- PROBLEMS TO SOLVE:
1. Repeat the Easter passage word for word from "I believe Christ" to "I simply knew.".
2. According to the Easter passage, how many people did the Roman general Crassus crucify along the Appian Way?

— Start TEXT EXTRACT —

I believe Christ is risen. I believe the crucified Jesus is indeed not dead. I believe Mary’s boy is alive not because the Bible tells me so but because I have met him.
I have met the LORD.
The first time:
I was a teenager about to attend the University of Virginia. I was a reluctant churchgoer, about six months into my mother’s mandated worship attendance, when I came forward, like so many other ordinary Sundays, down the aisle, hands held out like a beggar, when suddenly, for a moment, like a rip of lightening, the hands tearing off pieces from the loaf were no longer the hands of the man I knew to be named Steve Chiocca. Nor was the body to which those hands belonged his body.
I cannot say how I knew.
I simply knew.
I knew it was Jesus.
“This is my body, broken for you,” he said— out loud, in my head?
There were holes in the hands that placed the bread in mine.
It terrified me. And it made me a believer. The encounter so unsettled me that I skipped past the chalice and sat down in a frightened, astonished daze.
“What if it’s true?” I remember muttering under my breath, “What if it’s all true?’
Again, I believe the Easter alleluia is a true word of God because I have met the Risen Jesus.
“Do you believe this?” Jesus asks Martha.
I do.
You need not, however, take my testimony as credible in order to answer the LORD’s question in the affirmative. You can reckon rather with the historical record. During the year Caesar finally destroyed the Temple in Jerusalem, Rome crucified five hundred Jews per day; so many, they ran out of wood. Along the Appian Way, the Roman general Crassus crucified six thousand people— one body every forty meters for two hundred kilometers. The thieves killed beside him were hardly the only ones Pilate crucified on Calvary. And yet, of the tens of thousands crucified by Rome, all of the victims’ names have been lost to history— save one.
Easter is a faith claim.
But it is a claim about history too.

— End TEXT EXTRACT —
— Start MATERIAL PROVIDED —

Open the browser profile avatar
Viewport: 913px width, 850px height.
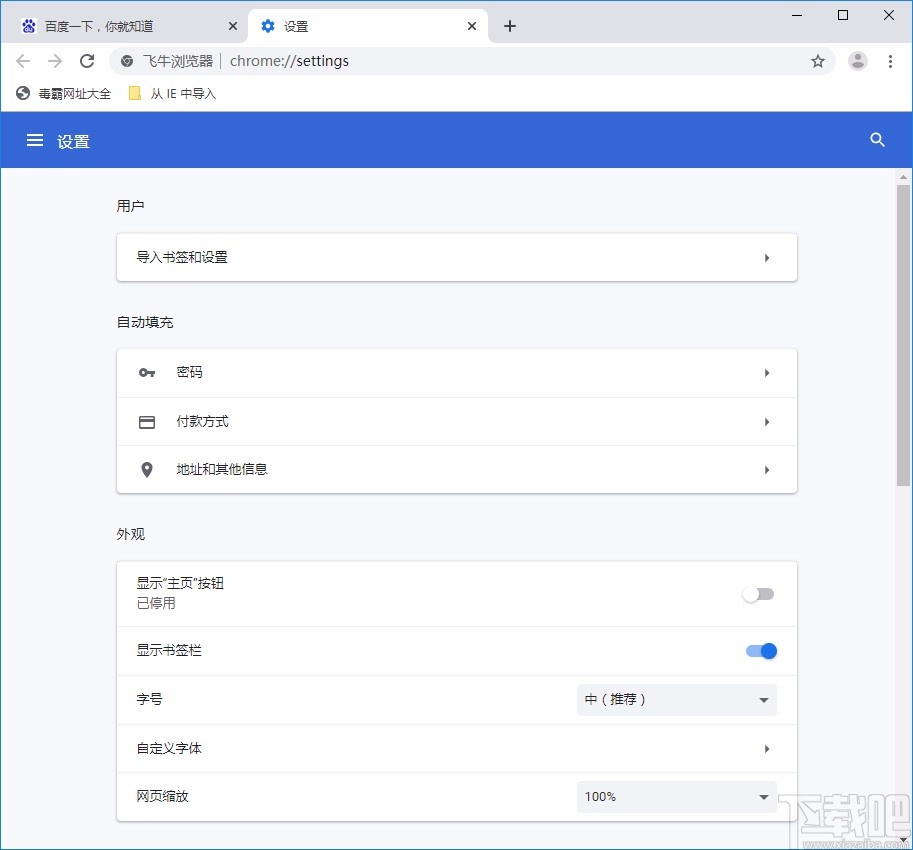(857, 61)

— End MATERIAL PROVIDED —

- THE ANSWERS:
1.
I believe Christ is risen. I believe the crucified Jesus is indeed not dead. I believe Mary’s boy is alive not because the Bible tells me so but because I have met him.
I have met the LORD.
The first time:
I was a teenager about to attend the University of Virginia. I was a reluctant churchgoer, about six months into my mother’s mandated worship attendance, when I came forward, like so many other ordinary Sundays, down the aisle, hands held out like a beggar, when suddenly, for a moment, like a rip of lightening, the hands tearing off pieces from the loaf were no longer the hands of the man I knew to be named Steve Chiocca. Nor was the body to which those hands belonged his body.
I cannot say how I knew.
I simply knew.

2. Six thousand people.